To improve this, MAC-Forced-Forwarding (MFF for short) provides one

solution for realizing the L2 isolation and L3 intercommunication between
the client hosts in one WAN.
MFF intercepts the ARP request packet of the user and replies the ARP
response packet of the gateway MAC address via the ARP pick-up
mechanism.

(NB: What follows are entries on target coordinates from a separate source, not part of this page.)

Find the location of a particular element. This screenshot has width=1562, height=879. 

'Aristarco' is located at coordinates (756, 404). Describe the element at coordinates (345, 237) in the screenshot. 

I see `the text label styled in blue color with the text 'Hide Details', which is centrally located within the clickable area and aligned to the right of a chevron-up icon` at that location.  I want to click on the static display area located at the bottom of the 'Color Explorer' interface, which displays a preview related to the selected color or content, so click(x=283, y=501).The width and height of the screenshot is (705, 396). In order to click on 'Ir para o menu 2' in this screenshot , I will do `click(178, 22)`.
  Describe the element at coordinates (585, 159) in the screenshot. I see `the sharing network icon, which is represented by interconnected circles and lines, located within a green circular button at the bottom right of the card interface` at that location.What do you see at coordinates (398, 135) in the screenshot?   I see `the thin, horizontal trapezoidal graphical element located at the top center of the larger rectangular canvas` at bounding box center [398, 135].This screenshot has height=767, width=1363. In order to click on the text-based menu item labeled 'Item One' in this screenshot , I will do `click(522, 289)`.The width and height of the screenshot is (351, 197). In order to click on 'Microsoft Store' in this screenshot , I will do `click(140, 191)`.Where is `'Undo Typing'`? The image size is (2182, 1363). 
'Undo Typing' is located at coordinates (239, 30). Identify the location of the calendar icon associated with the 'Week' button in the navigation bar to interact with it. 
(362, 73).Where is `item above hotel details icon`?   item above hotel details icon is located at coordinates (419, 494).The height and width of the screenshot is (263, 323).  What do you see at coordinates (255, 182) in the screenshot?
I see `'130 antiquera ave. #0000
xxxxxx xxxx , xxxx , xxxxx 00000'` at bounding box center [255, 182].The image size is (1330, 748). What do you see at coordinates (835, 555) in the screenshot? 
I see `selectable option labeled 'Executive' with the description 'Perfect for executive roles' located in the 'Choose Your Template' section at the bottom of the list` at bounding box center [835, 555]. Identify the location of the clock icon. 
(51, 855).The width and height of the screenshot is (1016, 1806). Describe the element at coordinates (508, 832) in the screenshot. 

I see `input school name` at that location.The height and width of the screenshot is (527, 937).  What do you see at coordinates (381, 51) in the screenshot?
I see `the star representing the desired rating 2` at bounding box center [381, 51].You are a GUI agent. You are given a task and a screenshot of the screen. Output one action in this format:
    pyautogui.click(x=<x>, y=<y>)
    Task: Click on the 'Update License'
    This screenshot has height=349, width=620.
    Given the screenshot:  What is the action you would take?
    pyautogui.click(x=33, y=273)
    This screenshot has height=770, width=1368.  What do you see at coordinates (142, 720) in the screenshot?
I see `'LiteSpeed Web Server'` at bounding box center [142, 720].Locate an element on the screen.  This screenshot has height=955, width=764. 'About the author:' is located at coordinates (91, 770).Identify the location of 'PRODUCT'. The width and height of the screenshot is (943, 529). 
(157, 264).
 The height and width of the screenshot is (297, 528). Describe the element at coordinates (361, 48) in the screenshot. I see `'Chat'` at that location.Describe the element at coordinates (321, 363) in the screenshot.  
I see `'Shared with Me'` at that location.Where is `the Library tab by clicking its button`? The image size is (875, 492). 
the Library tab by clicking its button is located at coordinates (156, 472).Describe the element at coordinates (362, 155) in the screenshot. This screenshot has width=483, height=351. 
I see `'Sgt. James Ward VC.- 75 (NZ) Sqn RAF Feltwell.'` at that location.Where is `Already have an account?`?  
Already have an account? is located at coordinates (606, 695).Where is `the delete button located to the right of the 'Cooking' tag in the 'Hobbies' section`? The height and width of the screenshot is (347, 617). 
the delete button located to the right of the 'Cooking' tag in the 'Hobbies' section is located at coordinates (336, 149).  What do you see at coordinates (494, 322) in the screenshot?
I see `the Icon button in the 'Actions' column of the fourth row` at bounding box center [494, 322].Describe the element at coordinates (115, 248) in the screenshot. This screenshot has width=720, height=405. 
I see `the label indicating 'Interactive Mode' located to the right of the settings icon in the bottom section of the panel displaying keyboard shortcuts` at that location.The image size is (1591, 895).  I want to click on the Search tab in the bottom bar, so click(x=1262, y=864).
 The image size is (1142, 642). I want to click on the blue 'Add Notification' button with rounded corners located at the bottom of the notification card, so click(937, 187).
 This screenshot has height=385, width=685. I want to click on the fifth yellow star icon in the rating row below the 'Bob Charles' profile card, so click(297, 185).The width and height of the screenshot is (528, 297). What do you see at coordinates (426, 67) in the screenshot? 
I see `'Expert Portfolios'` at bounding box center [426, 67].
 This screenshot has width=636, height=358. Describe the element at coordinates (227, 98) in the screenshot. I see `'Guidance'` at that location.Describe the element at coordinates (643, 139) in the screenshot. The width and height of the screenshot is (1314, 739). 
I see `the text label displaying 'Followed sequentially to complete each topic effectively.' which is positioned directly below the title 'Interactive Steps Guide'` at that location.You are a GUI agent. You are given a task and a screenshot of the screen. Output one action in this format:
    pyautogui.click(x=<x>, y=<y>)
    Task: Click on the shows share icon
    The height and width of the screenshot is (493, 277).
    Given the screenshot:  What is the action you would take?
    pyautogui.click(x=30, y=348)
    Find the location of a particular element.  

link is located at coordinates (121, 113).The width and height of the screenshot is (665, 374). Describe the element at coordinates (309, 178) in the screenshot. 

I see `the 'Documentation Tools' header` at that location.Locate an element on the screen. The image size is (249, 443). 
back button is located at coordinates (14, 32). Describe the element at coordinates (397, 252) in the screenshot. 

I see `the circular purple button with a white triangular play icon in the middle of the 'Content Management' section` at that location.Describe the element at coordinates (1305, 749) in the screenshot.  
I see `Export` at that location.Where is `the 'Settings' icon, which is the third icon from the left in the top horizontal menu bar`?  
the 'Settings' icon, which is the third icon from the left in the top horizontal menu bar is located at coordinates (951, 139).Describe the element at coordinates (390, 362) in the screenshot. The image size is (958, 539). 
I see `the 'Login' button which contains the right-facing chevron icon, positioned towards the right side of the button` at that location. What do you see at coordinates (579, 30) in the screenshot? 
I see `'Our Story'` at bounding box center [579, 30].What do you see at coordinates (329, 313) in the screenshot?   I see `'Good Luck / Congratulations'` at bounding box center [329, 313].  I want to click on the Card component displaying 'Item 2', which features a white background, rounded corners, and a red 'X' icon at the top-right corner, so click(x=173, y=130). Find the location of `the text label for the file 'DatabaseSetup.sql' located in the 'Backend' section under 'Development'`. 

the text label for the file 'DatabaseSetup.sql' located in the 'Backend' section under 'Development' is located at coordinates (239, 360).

In this way, you can force the user to send all traffic
(including the traffic in one subnet) to the gateway so that the gateway
can monitor the data flow, avoiding the vicious attack between users and
ensuring the security of the network deployment.

MFF Terms
Related terms:
AN (access node): the access node of the user terminal; usually, it

refers to the access switch of the user;
AR (access router): the access router of the user terminal or the switch
with the L3 function; usually, it refers to the gateway of the subnet where
the user is located;
AS (access server): the server that provides the specified service;
User port: the port that is directly connected to the network terminal user;
Network port: the ports that connect to other network devices, such as
access switch, aggregation switch and gateway.
MFF principle:
The MFF principle processes the following three aspects:
Get the IP address and MAC address of AR. In the DHCP environment,
get the IP address of AR via DHCP snooping and get the MAC address
of AR via ARP; in the static IP address environment, you need to pre-
configure the default IP address of AR and then get the MAC address
of AR via ARP.
Intercept the ARP request packet of the user and reply the MAC
address of AR to the user. In this way, the ARP request host forms
the MAC addresses to all other hosts as the ARP entries of the MAC
addresses of AR. When receiving the request packet for the user host
from AR, reply the MAC address of the user host to AR.
Filter the uplink packets and drop all unicast packets except for those
whose MAC address is AR. Because of the virus or other network faults,
the unicast packets whose destination MAC is other host may be
received, so these packets need to be dropped.
MFF port features:
The VLAN in which MFF is enabled include two port roles, that is, user port
and network port. The two ports only limit the ingress packets.
1. User port (the port connected to the user terminal device) processes
different packets as follows:
Permit multicast packets and DHCP packets to pass

The ARP packets are sent to CPU for processing
When the MAC address of AR is learned, permit the unicast packet

with destination MAC as AR to pass and drop the other packets;
when the MAC address of AR is not learned, drop the unicast
packet with destination MAC as AR;
Drop the other packets;
2. Network port (the port of AN connected to other device devices)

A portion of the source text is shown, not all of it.